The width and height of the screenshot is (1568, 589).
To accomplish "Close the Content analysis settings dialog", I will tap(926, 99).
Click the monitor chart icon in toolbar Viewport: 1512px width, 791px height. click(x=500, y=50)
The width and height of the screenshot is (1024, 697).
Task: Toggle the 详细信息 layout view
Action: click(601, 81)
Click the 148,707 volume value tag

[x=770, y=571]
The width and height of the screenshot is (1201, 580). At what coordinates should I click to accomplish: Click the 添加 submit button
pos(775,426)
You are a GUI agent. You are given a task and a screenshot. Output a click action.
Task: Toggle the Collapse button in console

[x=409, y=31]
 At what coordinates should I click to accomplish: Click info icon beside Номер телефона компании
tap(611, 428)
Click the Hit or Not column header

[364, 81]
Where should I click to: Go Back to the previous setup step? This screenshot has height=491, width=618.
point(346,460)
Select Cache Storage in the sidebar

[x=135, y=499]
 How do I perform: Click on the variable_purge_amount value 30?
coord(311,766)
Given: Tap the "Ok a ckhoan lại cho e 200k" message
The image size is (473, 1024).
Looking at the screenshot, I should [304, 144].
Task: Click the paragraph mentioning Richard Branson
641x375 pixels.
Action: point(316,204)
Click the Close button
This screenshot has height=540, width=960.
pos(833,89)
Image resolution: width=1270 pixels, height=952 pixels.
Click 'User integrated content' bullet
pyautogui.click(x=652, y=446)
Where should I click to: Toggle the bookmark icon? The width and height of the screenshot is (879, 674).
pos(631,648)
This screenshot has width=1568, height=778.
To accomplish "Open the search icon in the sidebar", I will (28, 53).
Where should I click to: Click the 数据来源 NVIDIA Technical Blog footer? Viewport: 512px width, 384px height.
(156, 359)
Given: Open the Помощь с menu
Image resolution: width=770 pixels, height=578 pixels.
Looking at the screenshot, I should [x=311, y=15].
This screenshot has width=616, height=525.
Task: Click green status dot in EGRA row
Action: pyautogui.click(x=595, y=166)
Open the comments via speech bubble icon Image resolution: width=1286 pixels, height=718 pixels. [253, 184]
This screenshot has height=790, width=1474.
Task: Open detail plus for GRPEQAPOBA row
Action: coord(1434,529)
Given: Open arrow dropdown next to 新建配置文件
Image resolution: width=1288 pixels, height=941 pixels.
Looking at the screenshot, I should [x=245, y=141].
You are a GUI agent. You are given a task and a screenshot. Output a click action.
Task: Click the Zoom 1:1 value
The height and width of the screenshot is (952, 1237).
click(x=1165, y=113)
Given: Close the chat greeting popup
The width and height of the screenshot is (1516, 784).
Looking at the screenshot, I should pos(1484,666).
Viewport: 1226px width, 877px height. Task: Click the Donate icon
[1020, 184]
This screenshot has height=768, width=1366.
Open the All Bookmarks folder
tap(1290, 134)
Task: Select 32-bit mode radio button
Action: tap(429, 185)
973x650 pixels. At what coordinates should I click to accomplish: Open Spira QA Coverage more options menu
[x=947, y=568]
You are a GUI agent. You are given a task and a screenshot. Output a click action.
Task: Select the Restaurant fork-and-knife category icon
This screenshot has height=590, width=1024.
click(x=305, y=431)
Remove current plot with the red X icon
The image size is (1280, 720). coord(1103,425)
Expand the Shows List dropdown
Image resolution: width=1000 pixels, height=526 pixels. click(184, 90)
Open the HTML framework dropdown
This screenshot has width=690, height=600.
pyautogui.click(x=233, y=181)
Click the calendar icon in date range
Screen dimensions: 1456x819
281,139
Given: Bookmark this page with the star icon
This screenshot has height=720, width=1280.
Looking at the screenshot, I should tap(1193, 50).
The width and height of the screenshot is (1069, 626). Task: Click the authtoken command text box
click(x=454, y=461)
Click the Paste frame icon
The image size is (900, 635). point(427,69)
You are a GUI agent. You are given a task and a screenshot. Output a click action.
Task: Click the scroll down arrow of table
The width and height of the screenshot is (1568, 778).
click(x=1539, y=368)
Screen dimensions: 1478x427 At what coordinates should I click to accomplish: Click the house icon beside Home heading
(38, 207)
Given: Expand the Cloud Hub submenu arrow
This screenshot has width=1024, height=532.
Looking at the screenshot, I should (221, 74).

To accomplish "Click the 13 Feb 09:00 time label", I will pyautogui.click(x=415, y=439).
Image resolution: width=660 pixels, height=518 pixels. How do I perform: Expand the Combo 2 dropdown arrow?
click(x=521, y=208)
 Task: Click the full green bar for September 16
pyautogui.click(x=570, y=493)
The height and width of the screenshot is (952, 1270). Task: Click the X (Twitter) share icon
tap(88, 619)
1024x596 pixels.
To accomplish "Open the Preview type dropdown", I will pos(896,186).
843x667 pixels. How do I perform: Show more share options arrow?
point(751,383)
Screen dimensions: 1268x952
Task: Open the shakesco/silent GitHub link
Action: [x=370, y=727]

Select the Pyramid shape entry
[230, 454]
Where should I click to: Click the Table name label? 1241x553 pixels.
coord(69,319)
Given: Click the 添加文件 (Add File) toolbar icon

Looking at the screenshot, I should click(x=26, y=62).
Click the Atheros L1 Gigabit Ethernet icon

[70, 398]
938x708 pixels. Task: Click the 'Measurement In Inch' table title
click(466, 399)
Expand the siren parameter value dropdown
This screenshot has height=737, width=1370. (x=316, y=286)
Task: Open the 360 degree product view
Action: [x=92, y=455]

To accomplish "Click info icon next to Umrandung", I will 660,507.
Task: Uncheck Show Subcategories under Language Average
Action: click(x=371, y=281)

» **Task instructions**: Could you give all of the data above again, swapping every "Where should I click to" for "Which spot do I click to" and leaving everything else unchanged?

» **Answer**:
The width and height of the screenshot is (1568, 589).
To accomplish "Close the Content analysis settings dialog", I will tap(926, 99).
Click the monitor chart icon in toolbar Viewport: 1512px width, 791px height. click(x=500, y=50)
The width and height of the screenshot is (1024, 697).
Task: Toggle the 详细信息 layout view
Action: click(601, 81)
Click the 148,707 volume value tag

[x=770, y=571]
The width and height of the screenshot is (1201, 580). At what coordinates should I click to accomplish: Click the 添加 submit button
pos(775,426)
You are a GUI agent. You are given a task and a screenshot. Output a click action.
Task: Toggle the Collapse button in console

[x=409, y=31]
 At what coordinates should I click to accomplish: Click info icon beside Номер телефона компании
tap(611, 428)
Click the Hit or Not column header

[364, 81]
Which spot do I click to: Go Back to the previous setup step? This screenshot has height=491, width=618.
point(346,460)
Select Cache Storage in the sidebar

[x=135, y=499]
 How do I perform: Click on the variable_purge_amount value 30?
coord(311,766)
Given: Tap the "Ok a ckhoan lại cho e 200k" message
The image size is (473, 1024).
Looking at the screenshot, I should [304, 144].
Task: Click the paragraph mentioning Richard Branson
641x375 pixels.
Action: point(316,204)
Click the Close button
This screenshot has height=540, width=960.
pos(833,89)
Image resolution: width=1270 pixels, height=952 pixels.
Click 'User integrated content' bullet
pyautogui.click(x=652, y=446)
Which spot do I click to: Toggle the bookmark icon? The width and height of the screenshot is (879, 674).
pos(631,648)
This screenshot has width=1568, height=778.
To accomplish "Open the search icon in the sidebar", I will (28, 53).
Which spot do I click to: Click the 数据来源 NVIDIA Technical Blog footer? Viewport: 512px width, 384px height.
(156, 359)
Given: Open the Помощь с menu
Image resolution: width=770 pixels, height=578 pixels.
Looking at the screenshot, I should [x=311, y=15].
This screenshot has width=616, height=525.
Task: Click green status dot in EGRA row
Action: pyautogui.click(x=595, y=166)
Open the comments via speech bubble icon Image resolution: width=1286 pixels, height=718 pixels. [253, 184]
This screenshot has height=790, width=1474.
Task: Open detail plus for GRPEQAPOBA row
Action: coord(1434,529)
Given: Open arrow dropdown next to 新建配置文件
Image resolution: width=1288 pixels, height=941 pixels.
Looking at the screenshot, I should [x=245, y=141].
You are a GUI agent. You are given a task and a screenshot. Output a click action.
Task: Click the Zoom 1:1 value
The height and width of the screenshot is (952, 1237).
click(x=1165, y=113)
Given: Close the chat greeting popup
The width and height of the screenshot is (1516, 784).
Looking at the screenshot, I should pos(1484,666).
Viewport: 1226px width, 877px height. Task: Click the Donate icon
[1020, 184]
This screenshot has height=768, width=1366.
Open the All Bookmarks folder
tap(1290, 134)
Task: Select 32-bit mode radio button
Action: tap(429, 185)
973x650 pixels. At what coordinates should I click to accomplish: Open Spira QA Coverage more options menu
[x=947, y=568]
You are a GUI agent. You are given a task and a screenshot. Output a click action.
Task: Select the Restaurant fork-and-knife category icon
This screenshot has height=590, width=1024.
click(x=305, y=431)
Remove current plot with the red X icon
The image size is (1280, 720). coord(1103,425)
Expand the Shows List dropdown
Image resolution: width=1000 pixels, height=526 pixels. click(184, 90)
Open the HTML framework dropdown
This screenshot has width=690, height=600.
pyautogui.click(x=233, y=181)
Click the calendar icon in date range
Screen dimensions: 1456x819
281,139
Given: Bookmark this page with the star icon
This screenshot has height=720, width=1280.
Looking at the screenshot, I should tap(1193, 50).
The width and height of the screenshot is (1069, 626). Task: Click the authtoken command text box
click(x=454, y=461)
Click the Paste frame icon
The image size is (900, 635). point(427,69)
You are a GUI agent. You are given a task and a screenshot. Output a click action.
Task: Click the scroll down arrow of table
The width and height of the screenshot is (1568, 778).
click(x=1539, y=368)
Screen dimensions: 1478x427 At what coordinates should I click to accomplish: Click the house icon beside Home heading
(38, 207)
Given: Expand the Cloud Hub submenu arrow
This screenshot has width=1024, height=532.
Looking at the screenshot, I should (221, 74).

To accomplish "Click the 13 Feb 09:00 time label", I will pyautogui.click(x=415, y=439).
Image resolution: width=660 pixels, height=518 pixels. How do I perform: Expand the Combo 2 dropdown arrow?
click(x=521, y=208)
 Task: Click the full green bar for September 16
pyautogui.click(x=570, y=493)
The height and width of the screenshot is (952, 1270). Task: Click the X (Twitter) share icon
tap(88, 619)
1024x596 pixels.
To accomplish "Open the Preview type dropdown", I will pos(896,186).
843x667 pixels. How do I perform: Show more share options arrow?
point(751,383)
Screen dimensions: 1268x952
Task: Open the shakesco/silent GitHub link
Action: [x=370, y=727]

Select the Pyramid shape entry
[230, 454]
Which spot do I click to: Click the Table name label? 1241x553 pixels.
coord(69,319)
Given: Click the 添加文件 (Add File) toolbar icon

Looking at the screenshot, I should click(x=26, y=62).
Click the Atheros L1 Gigabit Ethernet icon

[70, 398]
938x708 pixels. Task: Click the 'Measurement In Inch' table title
click(466, 399)
Expand the siren parameter value dropdown
This screenshot has height=737, width=1370. (x=316, y=286)
Task: Open the 360 degree product view
Action: [x=92, y=455]

To accomplish "Click info icon next to Umrandung", I will 660,507.
Task: Uncheck Show Subcategories under Language Average
Action: click(x=371, y=281)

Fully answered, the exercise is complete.